Segment Start: Listed entries
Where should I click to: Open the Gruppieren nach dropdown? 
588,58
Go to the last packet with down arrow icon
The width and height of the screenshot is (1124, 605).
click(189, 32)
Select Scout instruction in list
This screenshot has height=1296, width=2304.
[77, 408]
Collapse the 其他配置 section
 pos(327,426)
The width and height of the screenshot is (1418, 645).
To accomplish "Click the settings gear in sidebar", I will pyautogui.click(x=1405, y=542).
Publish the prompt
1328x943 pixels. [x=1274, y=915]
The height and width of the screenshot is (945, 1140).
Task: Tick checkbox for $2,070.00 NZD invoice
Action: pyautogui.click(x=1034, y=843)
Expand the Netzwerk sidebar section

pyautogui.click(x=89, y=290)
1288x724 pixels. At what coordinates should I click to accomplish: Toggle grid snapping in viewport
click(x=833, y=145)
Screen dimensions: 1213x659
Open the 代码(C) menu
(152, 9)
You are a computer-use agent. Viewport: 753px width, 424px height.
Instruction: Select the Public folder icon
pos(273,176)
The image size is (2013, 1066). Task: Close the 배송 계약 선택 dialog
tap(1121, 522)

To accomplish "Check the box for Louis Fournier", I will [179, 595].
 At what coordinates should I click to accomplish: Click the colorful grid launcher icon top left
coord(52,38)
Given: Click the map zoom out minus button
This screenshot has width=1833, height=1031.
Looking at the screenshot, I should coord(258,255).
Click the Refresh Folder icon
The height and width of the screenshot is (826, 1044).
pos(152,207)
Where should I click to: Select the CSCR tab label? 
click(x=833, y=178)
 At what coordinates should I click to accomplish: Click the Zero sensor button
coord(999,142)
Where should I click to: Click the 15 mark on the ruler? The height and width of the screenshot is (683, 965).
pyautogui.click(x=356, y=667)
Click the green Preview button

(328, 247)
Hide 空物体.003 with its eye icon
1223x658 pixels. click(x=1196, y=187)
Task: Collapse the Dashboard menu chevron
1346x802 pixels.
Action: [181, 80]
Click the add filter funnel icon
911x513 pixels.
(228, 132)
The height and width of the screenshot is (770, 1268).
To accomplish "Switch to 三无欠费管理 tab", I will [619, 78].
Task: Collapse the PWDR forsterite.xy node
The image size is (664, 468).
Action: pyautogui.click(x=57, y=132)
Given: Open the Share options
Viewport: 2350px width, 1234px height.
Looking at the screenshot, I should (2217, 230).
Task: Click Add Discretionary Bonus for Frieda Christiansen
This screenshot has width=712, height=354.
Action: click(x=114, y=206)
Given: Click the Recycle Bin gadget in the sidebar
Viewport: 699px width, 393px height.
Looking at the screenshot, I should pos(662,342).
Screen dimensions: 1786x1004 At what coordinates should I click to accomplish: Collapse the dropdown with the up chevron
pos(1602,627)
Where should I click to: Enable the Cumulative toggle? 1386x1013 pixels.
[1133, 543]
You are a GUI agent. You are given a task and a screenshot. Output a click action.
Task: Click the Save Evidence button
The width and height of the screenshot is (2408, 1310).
Segment End: Listed entries
I would like you to report every line in the listing above that contains "agent".

• Answer for the task:
You are a computer-use agent. Viewport: 753px width, 424px height.
You are a GUI agent. You are given a task and a screenshot. Output a click action.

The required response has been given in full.